===== Passage shown =====
By Thomas Withington
WASHINGTON: “A swift, sudden military offensive usually by combined air and land force” is how the American Heritage Dictionary defines “blitzkrieg.” This can equally apply to Operation Iraqi Freedom, but it belies the claim of Defence Secretary Donald Rumsfeld and his political colleagues that the campaign in Iraq was a new kind of war fought with “light and lean” forces.
However, the strategy of using small rapid forces operating closely with aircraft to attack an enemy’s vulnerable, critical points has been around since the invention of the tank about the time of World War I. And there is no guarantee that Rumsfeld’s techniques will succeed against an enemy that is both truly determined and capable of fighting.
During the invasion of Iraq earlier this year, it was not the size of the force that was important, but the way intelligence was handled. Special Forces personnel spotted targets and rapidly relayed the information back to bombers overhead. Furthermore, the Iraqis had no meaningful “command and control.” Those few enemy communications and leadership sites that were functioning were quickly destroyed at the war’s start.
According to Col. Christopher Langton, head of defence analysis at London’s International Institute of Strategic Studies, “it was possible to get inside the enemy’s decision- making cycle and disrupt it.”
This idea is not new, either. The architects of blitzkrieg, German Gen. Heinz Guderian and British strategist J.F.C. Fuller, emphasized the importance of using fast mechanized forces to disrupt the enemy’s “brain” and its communications rather than conducting a head-on strike. The fall of Iraq has been compared to the fall of France in 1940 — a similar, sudden shock attack that saw a rapid capitulation following raids on the enemy’s critical points.
These critical points can be fixed leadership headquarters or command and control sites. What the military calls “centres of gravity.” According to the 19th-century Prussian military theorist Karl von Clausewitz: “a shock against the center of gravity always produces the greatest effect.”
This has been the holy grail of strategists for decades. In 1991, during Operation Desert Storm, the plans of Colin Powell and Norman Schwarzkopf did stress the massive use of force, but also stressed destroying Saddam Hussein’s centres of gravity. For example, the famous “left hook” — the advance from Saudi Arabia northeastward into Iraq, was a surprise attack on the feared Republican Guard in the rear where they had fewer field defences.
===== Dataset section =====
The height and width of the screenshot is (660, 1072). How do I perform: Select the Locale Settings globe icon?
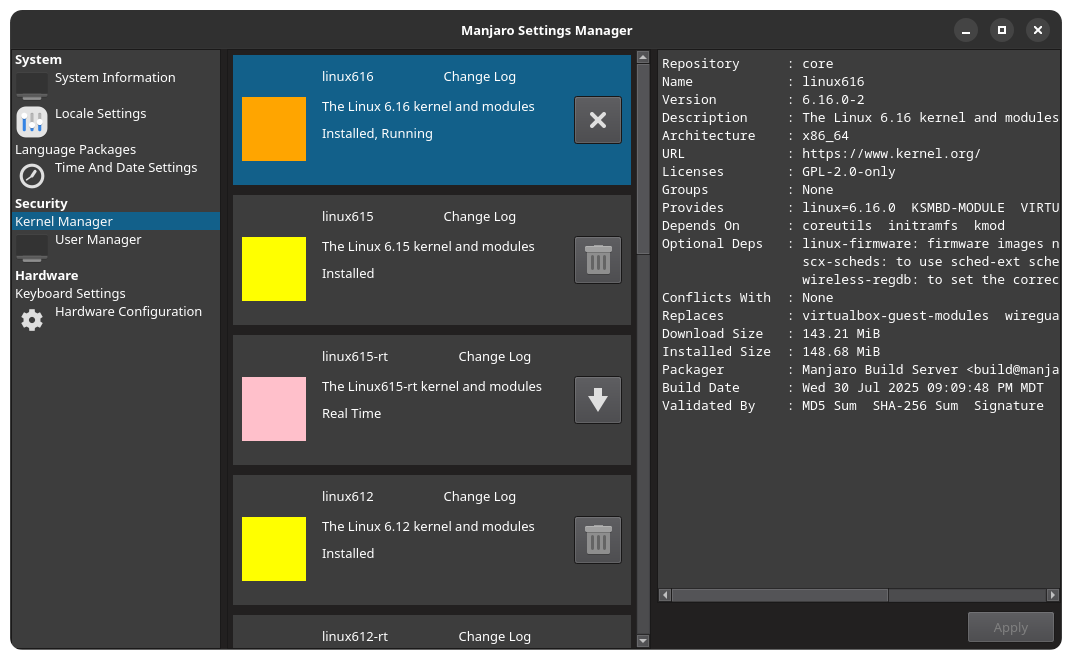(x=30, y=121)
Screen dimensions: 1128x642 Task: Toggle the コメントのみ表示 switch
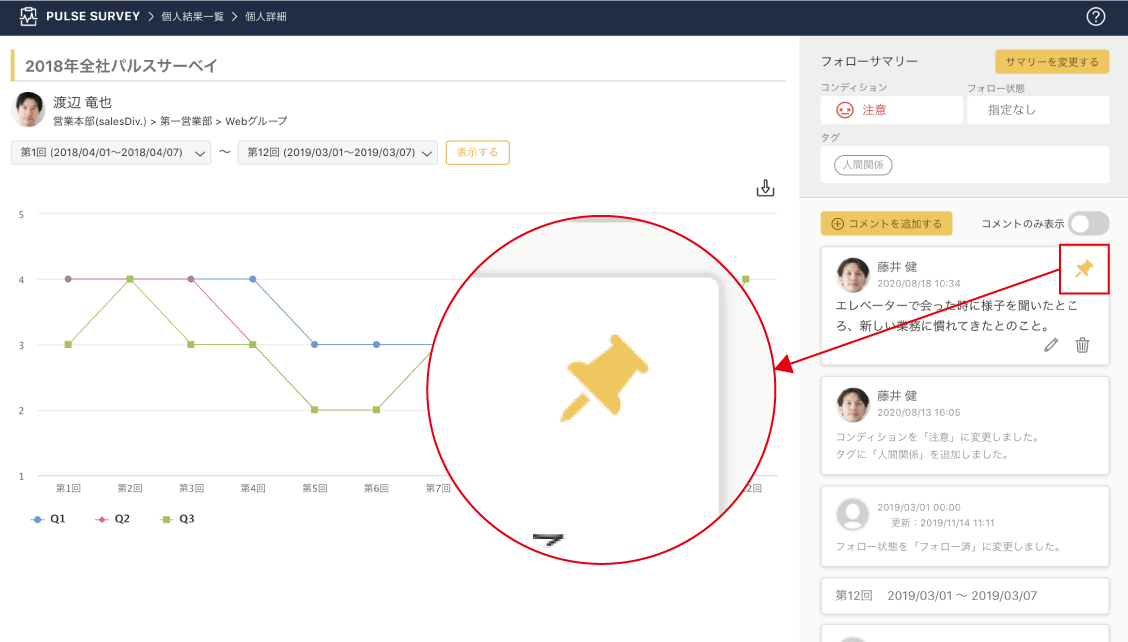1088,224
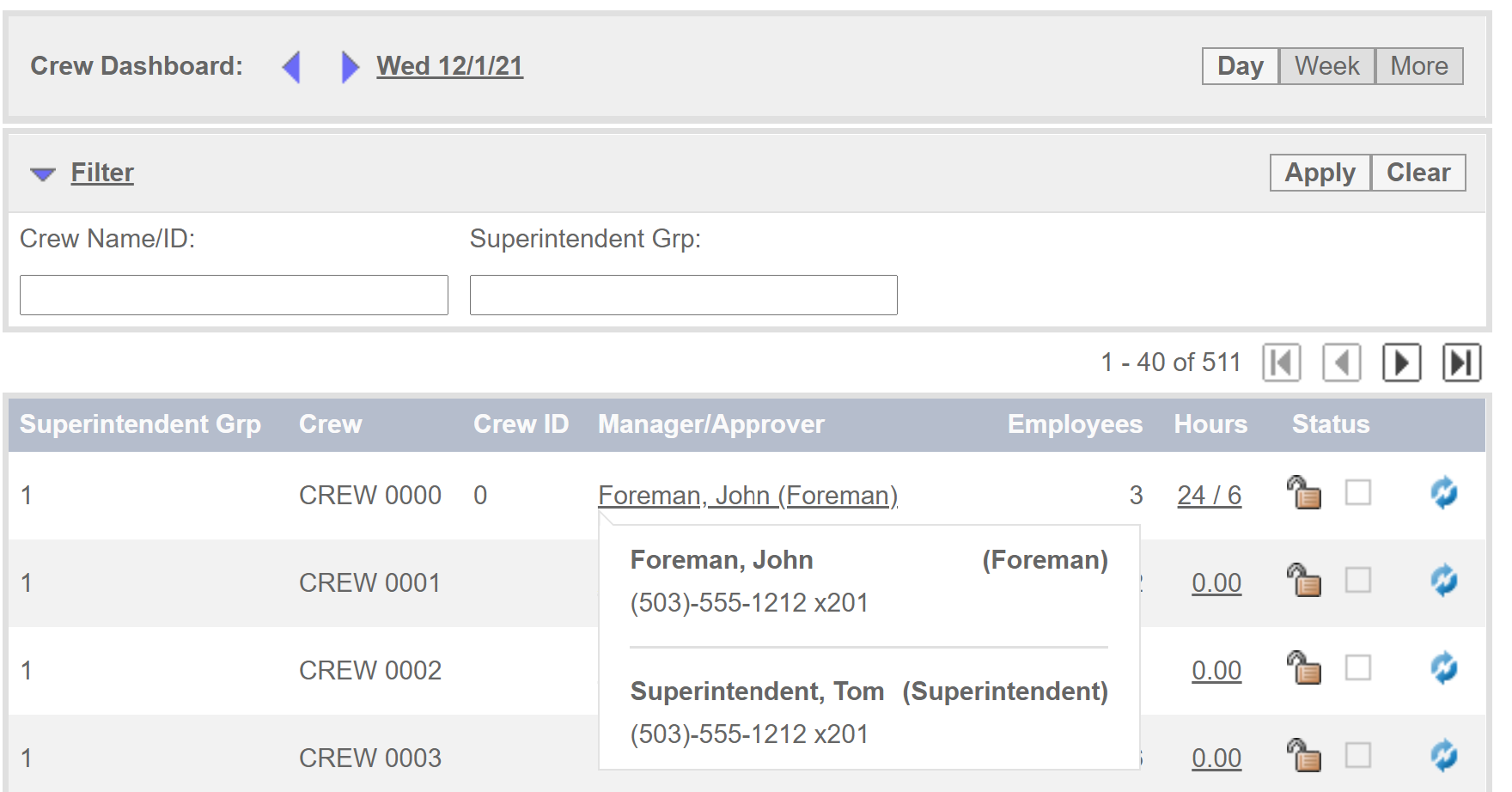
=====
Task instructions ▸
(a) Print the blitzkrieg article word for word, starting at "However, the strategy" and ending at "the war’s start.".
(b) Name every person mentioned in the body of the blitzkrieg article, leaving out the byline.
(c) Write the next part of the blitzkrieg article, picking up after its last sentence.
The data has no connection to the blitzkrieg article.

Answers to the exercises ▸
(a)
However, the strategy of using small rapid forces operating closely with aircraft to attack an enemy’s vulnerable, critical points has been around since the invention of the tank about the time of World War I. And there is no guarantee that Rumsfeld’s techniques will succeed against an enemy that is both truly determined and capable of fighting.
During the invasion of Iraq earlier this year, it was not the size of the force that was important, but the way intelligence was handled. Special Forces personnel spotted targets and rapidly relayed the information back to bombers overhead. Furthermore, the Iraqis had no meaningful “command and control.” Those few enemy communications and leadership sites that were functioning were quickly destroyed at the war’s start.

(b) Donald Rumsfeld, Christopher Langton, Heinz Guderian, J.F.C. Fuller, Karl von Clausewitz, Colin Powell, Norman Schwarzkopf, Saddam Hussein

(c)
Would Rumsfeld’s “light and lean” strategy have been as successful against a more motivated enemy? Maj. Gen. Julian Thompson, a Royal Marines commander during the 1982 Falklands War, says no. The Chinese or North Korean armies might lack the technological supremacy of the US armed forces, but they are not likely to be short of determination and aggressiveness. After all, the outgunned North Vietnamese were able to defeat the United States.
This year, the Iraqi army made several mistakes. According to Gal Luft, a retired Israeli colonel, the Iraqis were completely unprepared for the US-led attack. Operation Desert Storm in 1991 had savaged the Iraqi military. Iraqi military equipment was a tour-de-force in Soviet antiquity. Furthermore, when you buy Soviet equipment you usually buy Soviet military doctrine. According to Langton, such doctrine is “monolithic,” emphasizing head-on attack against the enemy and discouraging the innovative thinking taught in Western military academies.
Moreover, in the years following Desert Storm the technology gap increased. American military equipment was continually modernized while Iraqi gear decayed. Sanctions prevented Iraq’s purchasing of any meaningful quantities of contemporary weaponry and as Langton emphasizes: “The Iraqi army was a depleted adversary with no air power.”
While the coalition’s total air superiority allowed presidential palaces to be bombed, it also permitted transport planes to resupply troops; helicopter gunships to support the ground advance and electronic warfare aircraft to jam Iraqi communications.
Morale was almost nonexistent in the Iraqi army. The relentless bombing of Iraqi positions in 1991 persuaded many troops to surrender and this time droves of soldiers deserted, realizing that the superior firepower and tactics of the coalition rendered any resistance as futile.
Reports abound of discipline being enforced with an iron fist by Saddam’s execution squads. Several Iraqi generals had achieved their positions not by a penchant for field craft, but by patronage and nepotism. Opportunities were wasted by the Iraqis. For example, bridges were left intact, allowing the coalition to cross the Euphrates River with ease. Luft notes that the Iraqis had “no trenches, no barricades, no sniper positions, no booby traps and no mines.” The net result, according to Maj. Charles Heyman, editor of Jane’s World Armies, was that “they were the most incompetent army in the world.”
Perhaps Donald Rumsfeld’s thinking is not so revolutionary. Despite showcasing the “light and lean” American military doctrine, many of his ideas are not new. Further, while there was some fierce combat, the risk of a serious, organized Iraqi counterattack was minimal.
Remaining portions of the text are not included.